The molecular basis of T cell receptor recognition of citrullinated tenascin-C presented by HLA-DR4.

CD4 T cell autoreactivity against citrullinated (cit) self-epitopes presented by HLA-DRB1 is associated with rheumatoid arthritis (RA) pathogenesis. We understand the molecular bases of T cell receptor (TCR) recognition of cit-fibrinogen, cit-vimentin, and cit-α-enolase epitopes, and the role of citrulline in shaping TCR repertoire usage.

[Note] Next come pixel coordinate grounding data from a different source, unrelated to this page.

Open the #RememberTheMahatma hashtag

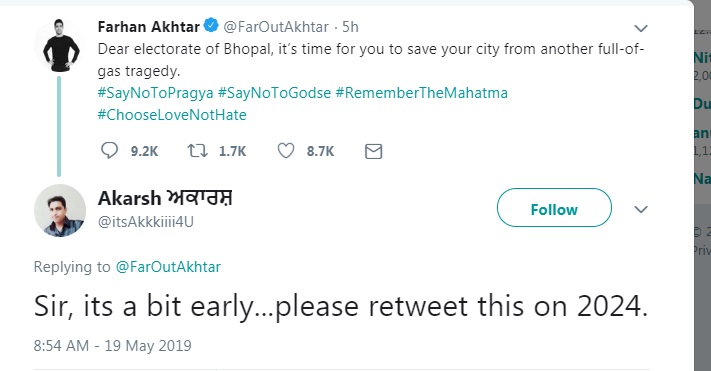(422, 93)
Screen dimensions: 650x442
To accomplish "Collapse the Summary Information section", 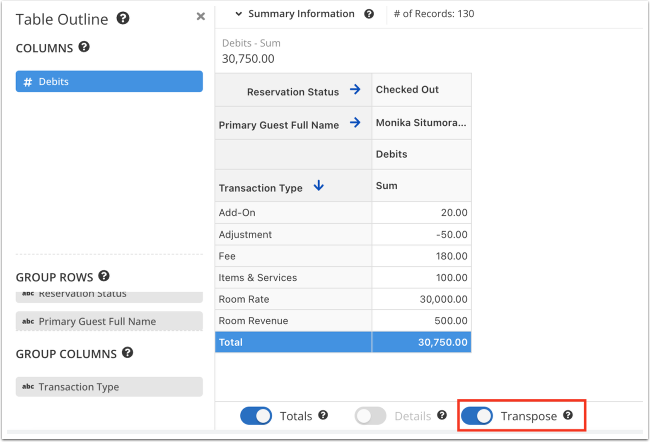I will (x=238, y=14).
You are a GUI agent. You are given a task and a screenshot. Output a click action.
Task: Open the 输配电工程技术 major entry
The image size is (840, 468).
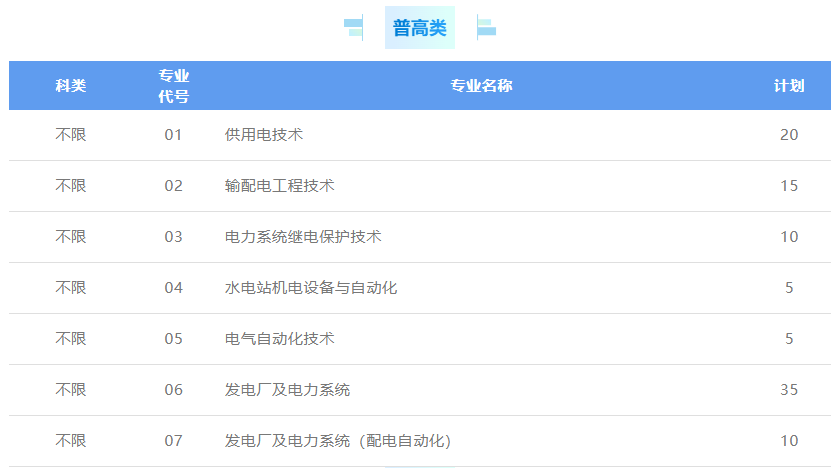pyautogui.click(x=280, y=186)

Nevertheless, how TCRs recognize other cit-epitopes, including tenascin-C (TNC) and how alternative citrullination positions may modulate the T cell recognition remains unclear. Here, we examined TNC peptide, which contains citrullination at position P-1 and P2, to study the underlying TCR-HLA-DRB104:01-TNC molecular interactions. Crystal structure of HLA-DRB104:01 at 2.4 Å resolution revealed a conserved peptide binding register to the established HLA-DRB104:01-peptide structures, where both citrullines protruded upward. Next, we determined the crystal structure of a RA patient-derived TRAV35/TRBV10-2 (PB) TCR in complex with HLA-DRB104:01 at 3.2 Å resolution. The CDR3α loop (VGNTN) of PB TCR formed a secondary helical conformation at the N-terminus of the peptide binding cleft, allowing extensive interactions between the P-1 and P2 citrullines of TNC peptide. Surface plasmon resonance, tetramer staining, and CD69 activation assays revealed that the PB TCR did not cross-react to other RA autoantigens, and the P-1-Cit, P2-Cit, and P5-Tyr of TNC are the key determinants underlying the strict specificity of the PB TCR. Collectively, we provide molecular insight into citrullination in modulating TCR recognition.